Nicolas Benedict is the founder of eScience Labs. Photo: Wayne Armstrong

Online education is allowing thousands of people across the country to earn or finish degrees, but there are still bugs to work out. It’s easy enough for the English major to read a poem online, but what about the chemistry student who still has to find a way to do experiments?

That’s where eScience Labs comes in. Founded by Nicolas Benedict (BA ’93, PhD ’01) in 2007, the Denver-based company creates lab kits that it ships to online learners around the world. The company’s more than 300 kits include hands-on tutorials in biology, environmental science, anatomy, physiology, forensics and more.

“Education was changing in a lot of areas, and we didn’t really see a good solution for the lab component for online education,” Benedict says. “There was another company that was out doing it, but it wasn’t really up to the caliber and the safety that I would have expected. So we looked at the education market and where it was going and decided that there was room for somebody to come in and do it better.”

EScience Labs works mostly with colleges and universities, he says, but it provides kits for high school and home-schooled students as well. The system makes it easy for teachers to select or custom-build kits that match their curricula.

“We like to be able to go to a teacher and say, ‘Listen, it’s your course. You teach it the way you like it; just tell us what you need and we’ll take care of the lab part of it for you,’” Benedict says. “We’re not going to try to tell the teacher how to teach their course or what to teach or when to teach it—we’re simply giving them the tools so they can do it how they want to and when they want to.”
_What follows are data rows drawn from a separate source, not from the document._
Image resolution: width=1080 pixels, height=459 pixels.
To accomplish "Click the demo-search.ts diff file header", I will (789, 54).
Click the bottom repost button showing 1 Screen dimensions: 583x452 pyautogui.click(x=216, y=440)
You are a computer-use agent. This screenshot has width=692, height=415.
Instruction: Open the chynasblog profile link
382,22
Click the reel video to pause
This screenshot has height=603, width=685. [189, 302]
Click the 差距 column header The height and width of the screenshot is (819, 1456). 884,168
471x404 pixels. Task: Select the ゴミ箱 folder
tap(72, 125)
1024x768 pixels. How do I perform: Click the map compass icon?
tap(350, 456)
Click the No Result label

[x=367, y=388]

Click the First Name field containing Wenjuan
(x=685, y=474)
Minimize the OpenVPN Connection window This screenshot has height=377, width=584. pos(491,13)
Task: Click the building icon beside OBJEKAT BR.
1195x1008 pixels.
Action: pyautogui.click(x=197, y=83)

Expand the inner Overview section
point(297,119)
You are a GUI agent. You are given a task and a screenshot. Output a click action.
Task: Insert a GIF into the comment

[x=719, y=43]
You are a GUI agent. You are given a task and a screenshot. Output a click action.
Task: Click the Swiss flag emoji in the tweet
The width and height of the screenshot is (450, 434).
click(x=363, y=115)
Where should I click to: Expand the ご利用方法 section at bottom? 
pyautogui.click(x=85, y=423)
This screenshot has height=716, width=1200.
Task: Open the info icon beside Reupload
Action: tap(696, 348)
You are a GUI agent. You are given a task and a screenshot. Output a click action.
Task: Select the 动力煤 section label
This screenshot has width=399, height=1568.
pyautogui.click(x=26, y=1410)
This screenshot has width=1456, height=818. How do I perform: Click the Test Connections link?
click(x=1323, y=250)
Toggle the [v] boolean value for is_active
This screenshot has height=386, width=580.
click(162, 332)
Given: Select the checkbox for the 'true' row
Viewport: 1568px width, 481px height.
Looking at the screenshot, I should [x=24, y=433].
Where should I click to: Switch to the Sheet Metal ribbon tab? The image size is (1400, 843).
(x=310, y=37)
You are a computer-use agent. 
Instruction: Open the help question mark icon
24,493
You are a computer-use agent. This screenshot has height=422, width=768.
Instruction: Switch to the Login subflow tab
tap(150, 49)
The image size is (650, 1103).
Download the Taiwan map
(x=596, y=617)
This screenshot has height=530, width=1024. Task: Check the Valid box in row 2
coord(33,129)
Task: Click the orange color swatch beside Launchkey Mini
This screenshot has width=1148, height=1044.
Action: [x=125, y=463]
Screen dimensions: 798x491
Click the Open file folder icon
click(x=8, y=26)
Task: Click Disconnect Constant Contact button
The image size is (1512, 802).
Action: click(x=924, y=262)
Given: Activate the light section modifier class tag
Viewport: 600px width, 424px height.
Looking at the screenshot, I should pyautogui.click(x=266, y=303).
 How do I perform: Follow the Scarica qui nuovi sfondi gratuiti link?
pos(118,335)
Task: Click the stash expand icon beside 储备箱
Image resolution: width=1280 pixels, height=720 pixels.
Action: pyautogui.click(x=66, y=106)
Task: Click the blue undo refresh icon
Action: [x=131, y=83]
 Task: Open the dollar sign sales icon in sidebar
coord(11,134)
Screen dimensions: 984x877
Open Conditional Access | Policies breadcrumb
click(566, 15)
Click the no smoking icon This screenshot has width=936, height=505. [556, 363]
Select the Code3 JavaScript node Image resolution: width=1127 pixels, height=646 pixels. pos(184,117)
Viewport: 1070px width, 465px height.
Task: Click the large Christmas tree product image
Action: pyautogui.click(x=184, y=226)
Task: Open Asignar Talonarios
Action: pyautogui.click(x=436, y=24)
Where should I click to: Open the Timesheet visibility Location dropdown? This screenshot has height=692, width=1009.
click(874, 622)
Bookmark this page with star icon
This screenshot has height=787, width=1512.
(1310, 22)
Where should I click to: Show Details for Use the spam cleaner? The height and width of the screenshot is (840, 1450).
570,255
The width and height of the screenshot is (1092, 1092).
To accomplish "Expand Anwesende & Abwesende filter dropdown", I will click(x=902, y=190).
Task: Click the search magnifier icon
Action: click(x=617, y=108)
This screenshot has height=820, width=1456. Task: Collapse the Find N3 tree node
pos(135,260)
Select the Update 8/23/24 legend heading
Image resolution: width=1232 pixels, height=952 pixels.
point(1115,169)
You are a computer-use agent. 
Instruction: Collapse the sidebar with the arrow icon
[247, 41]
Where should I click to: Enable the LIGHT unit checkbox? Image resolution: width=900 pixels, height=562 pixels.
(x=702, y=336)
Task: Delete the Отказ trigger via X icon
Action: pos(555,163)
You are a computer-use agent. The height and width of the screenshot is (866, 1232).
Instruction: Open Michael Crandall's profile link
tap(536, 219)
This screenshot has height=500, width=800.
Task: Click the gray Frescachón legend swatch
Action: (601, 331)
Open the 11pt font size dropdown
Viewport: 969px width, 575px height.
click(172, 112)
The response, he says, has been great, whether it’s from teachers happy to take the scheduling pressure off school lab space or from a working parent who can earn a biology degree from home.

“I walk through the warehouse, and I look at all the boxes sitting there, and I think, ‘Every one of those is a student,’” he says. “We’ve impacted over 100,000 students at this point. The ability to be able to build a business that’s growing, that’s making some money, and it’s filling a need and doing some good things, that’s great.”